The picture below is of Richard in the boutique adjusting the Tshirt pile!

Intervolve also run daily English and Basic computer skills classes in a school room they have funded as well as Women’s Hours where women can go and just be together, and maybe chat, dance or relax. They have a fabulous Lebanese woman volunteer who works tirelessly to arrange community activities that help to ease the boredom and inevitable tensions that arise with people living in such awful conditions.
And what’s the camp like? Well, bluntly, it’s pretty horrifying.
Most of the 450 mainly Syrian residents live in UNHCR tents inside the old concrete warehouse. There is very little natural light, no proper loos, just a few portaloos, basins attached to the outside of the building, nowhere to wash clothes and a very few showers. Outside some people are now also living in shipping containers that have been adapted to basic rooms. There is no proper electricity supply, and there are deadly electric cables running along the ground that regularly catch fire. Why no one has been electrocuted I cannot imagine. When it’s not below freezing (it was -11c when we arrived and snowy) the ground is thick with mud. This is nearly one year after the first refugees arrived here. The Greek army are supposed to be looking after the logistics of the site, but to be honest, it’s very hard to see what they are doing. The International Red Cross and Save the Children both have smart warm portacabins on site, with large expensive 4 x 4’s outside, but it’s hard to see where the millions of EU funding are going, certainly not here. Intervolve assure us that conditions are way better now than last summer when up to 1,200 people were living here.

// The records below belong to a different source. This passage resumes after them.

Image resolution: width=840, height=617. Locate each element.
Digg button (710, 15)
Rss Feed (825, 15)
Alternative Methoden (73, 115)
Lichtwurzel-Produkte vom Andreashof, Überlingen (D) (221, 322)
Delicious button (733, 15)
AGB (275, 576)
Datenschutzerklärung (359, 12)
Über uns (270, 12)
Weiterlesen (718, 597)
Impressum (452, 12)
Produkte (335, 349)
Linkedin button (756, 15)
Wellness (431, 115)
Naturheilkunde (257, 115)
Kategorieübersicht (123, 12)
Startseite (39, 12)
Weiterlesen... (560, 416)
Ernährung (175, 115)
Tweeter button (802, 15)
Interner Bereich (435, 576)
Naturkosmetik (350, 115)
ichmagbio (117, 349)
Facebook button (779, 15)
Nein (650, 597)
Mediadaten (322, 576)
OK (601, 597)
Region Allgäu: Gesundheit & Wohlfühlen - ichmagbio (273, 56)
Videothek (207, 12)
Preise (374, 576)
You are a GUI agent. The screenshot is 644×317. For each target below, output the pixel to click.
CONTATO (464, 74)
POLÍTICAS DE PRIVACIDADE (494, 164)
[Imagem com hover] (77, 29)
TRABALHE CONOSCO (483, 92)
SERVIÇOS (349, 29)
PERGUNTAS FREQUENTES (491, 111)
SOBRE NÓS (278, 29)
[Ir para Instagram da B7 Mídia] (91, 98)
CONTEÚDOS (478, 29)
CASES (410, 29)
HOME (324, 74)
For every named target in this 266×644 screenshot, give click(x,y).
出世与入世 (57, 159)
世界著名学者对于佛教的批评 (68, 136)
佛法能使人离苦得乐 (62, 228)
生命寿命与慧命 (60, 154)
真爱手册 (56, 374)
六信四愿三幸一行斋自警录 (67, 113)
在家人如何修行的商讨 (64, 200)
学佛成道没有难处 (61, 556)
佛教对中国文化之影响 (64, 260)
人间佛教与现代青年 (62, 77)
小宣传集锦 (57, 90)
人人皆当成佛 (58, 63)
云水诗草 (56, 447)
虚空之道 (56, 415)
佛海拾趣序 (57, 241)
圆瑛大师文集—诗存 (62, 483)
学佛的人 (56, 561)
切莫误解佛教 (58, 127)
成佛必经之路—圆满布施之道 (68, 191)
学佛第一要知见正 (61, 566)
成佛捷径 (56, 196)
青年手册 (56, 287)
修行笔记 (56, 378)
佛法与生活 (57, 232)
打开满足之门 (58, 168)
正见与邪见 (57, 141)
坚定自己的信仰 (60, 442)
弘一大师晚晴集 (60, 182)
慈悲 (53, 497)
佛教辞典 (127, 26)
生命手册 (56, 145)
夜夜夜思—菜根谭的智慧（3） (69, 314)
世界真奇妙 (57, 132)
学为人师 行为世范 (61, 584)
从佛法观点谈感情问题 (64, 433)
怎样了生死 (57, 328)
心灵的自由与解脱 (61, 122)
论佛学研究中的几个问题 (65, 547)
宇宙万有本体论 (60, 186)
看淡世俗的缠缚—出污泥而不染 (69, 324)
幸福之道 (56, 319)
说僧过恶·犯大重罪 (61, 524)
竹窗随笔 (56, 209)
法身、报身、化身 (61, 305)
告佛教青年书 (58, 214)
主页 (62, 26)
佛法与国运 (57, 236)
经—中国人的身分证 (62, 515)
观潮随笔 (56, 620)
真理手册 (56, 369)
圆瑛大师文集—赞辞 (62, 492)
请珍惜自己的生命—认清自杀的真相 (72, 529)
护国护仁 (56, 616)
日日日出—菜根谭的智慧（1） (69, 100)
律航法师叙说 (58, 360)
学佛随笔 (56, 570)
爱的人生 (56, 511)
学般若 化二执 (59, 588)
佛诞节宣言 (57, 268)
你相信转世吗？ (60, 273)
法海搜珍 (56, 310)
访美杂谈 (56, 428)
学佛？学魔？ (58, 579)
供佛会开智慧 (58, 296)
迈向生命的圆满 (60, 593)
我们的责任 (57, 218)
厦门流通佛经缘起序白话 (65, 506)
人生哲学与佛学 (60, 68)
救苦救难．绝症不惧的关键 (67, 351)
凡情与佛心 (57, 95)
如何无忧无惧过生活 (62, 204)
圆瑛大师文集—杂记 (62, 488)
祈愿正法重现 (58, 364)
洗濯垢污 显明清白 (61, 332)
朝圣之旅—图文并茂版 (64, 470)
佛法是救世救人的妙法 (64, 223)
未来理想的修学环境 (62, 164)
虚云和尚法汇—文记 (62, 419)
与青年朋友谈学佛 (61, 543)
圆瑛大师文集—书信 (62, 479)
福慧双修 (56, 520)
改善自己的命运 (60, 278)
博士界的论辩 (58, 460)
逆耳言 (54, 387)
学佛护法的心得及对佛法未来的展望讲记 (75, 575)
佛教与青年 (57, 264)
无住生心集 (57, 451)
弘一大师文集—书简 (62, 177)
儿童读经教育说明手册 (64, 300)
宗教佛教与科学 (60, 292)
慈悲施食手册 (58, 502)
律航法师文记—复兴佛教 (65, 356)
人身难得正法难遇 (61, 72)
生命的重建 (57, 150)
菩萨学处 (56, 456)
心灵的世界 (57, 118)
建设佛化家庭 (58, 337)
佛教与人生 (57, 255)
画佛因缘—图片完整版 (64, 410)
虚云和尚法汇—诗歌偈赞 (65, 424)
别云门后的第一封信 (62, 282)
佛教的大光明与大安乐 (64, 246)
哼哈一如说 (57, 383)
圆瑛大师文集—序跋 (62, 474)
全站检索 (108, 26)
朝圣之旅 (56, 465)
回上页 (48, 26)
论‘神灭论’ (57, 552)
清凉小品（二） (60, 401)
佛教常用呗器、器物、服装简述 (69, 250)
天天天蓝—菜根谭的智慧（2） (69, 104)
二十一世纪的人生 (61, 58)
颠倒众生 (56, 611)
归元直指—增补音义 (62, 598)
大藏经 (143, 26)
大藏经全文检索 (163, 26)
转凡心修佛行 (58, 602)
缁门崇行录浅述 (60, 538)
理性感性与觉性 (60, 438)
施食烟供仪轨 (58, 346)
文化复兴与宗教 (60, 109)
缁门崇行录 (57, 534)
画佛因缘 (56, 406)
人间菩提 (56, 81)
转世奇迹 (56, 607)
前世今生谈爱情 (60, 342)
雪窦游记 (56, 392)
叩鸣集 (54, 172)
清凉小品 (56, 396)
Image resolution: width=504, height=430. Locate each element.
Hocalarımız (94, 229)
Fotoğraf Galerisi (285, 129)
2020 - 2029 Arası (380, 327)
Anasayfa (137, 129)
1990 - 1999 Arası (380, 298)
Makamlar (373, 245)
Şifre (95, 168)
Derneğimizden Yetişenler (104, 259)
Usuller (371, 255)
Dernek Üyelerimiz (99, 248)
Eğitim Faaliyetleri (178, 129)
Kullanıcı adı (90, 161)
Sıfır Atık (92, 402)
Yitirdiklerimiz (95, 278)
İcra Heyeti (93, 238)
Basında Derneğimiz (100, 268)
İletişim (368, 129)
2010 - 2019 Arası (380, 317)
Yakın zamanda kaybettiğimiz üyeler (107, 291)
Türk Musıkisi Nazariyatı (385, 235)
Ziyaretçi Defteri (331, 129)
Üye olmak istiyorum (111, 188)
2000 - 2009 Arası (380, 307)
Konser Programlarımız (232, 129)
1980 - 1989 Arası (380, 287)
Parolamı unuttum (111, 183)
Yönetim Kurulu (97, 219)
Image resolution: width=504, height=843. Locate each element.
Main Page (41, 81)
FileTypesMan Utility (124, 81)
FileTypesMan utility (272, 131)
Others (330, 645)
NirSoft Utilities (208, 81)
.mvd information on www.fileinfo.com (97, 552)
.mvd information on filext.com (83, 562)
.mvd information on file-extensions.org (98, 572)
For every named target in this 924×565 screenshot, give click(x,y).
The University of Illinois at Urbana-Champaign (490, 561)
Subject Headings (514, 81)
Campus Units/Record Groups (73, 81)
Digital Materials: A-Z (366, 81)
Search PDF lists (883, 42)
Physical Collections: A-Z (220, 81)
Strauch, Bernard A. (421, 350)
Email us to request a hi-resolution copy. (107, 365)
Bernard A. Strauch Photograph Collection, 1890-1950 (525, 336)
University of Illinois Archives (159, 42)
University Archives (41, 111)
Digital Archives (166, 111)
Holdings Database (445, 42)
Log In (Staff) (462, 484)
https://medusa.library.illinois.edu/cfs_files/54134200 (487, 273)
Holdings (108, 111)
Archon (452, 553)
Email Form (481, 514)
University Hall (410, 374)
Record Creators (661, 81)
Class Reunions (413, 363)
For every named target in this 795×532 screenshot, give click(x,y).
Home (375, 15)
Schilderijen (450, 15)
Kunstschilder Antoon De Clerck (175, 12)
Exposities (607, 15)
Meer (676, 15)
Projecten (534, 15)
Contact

The refugees at Softex are mainly people who became trapped at the Macedonian border last year after the border closed. They are now registered with the Greek Government and are waiting for their asylum claims to be dealt with. Thankfully, people are starting to be moved on, they have no choice where, and gradually, gradually, with glacial slowness these applications are being processed. While we were there 60 people had heard that they had been given asylum in Ireland and Holland and they will be leaving for new lives in these countries within another month or two. I so desperately hope they are met there with kindness and warmth, they so deserve it. The strength and stoicism particularly of the women with small children was humbling. They have all been through unimaginable experiences and being at Softex for the last 9 months has not been easy, to say the least.

If you were considering a spot of ‘hands on’ experience I couldn’t recommend it highly enough! As long as you are prepared to work very hard, you would find as we did, that it was probably the most fulfilling, exhausting and meaningful thing you have done in years.
On a practical note – we rented an Airbnb appartment in Thessaliniki and a hire car (fairly essential to get out to the camp). Flights to direct to Thessaloniki are pretty cheap from both Gatwick and Stanstead.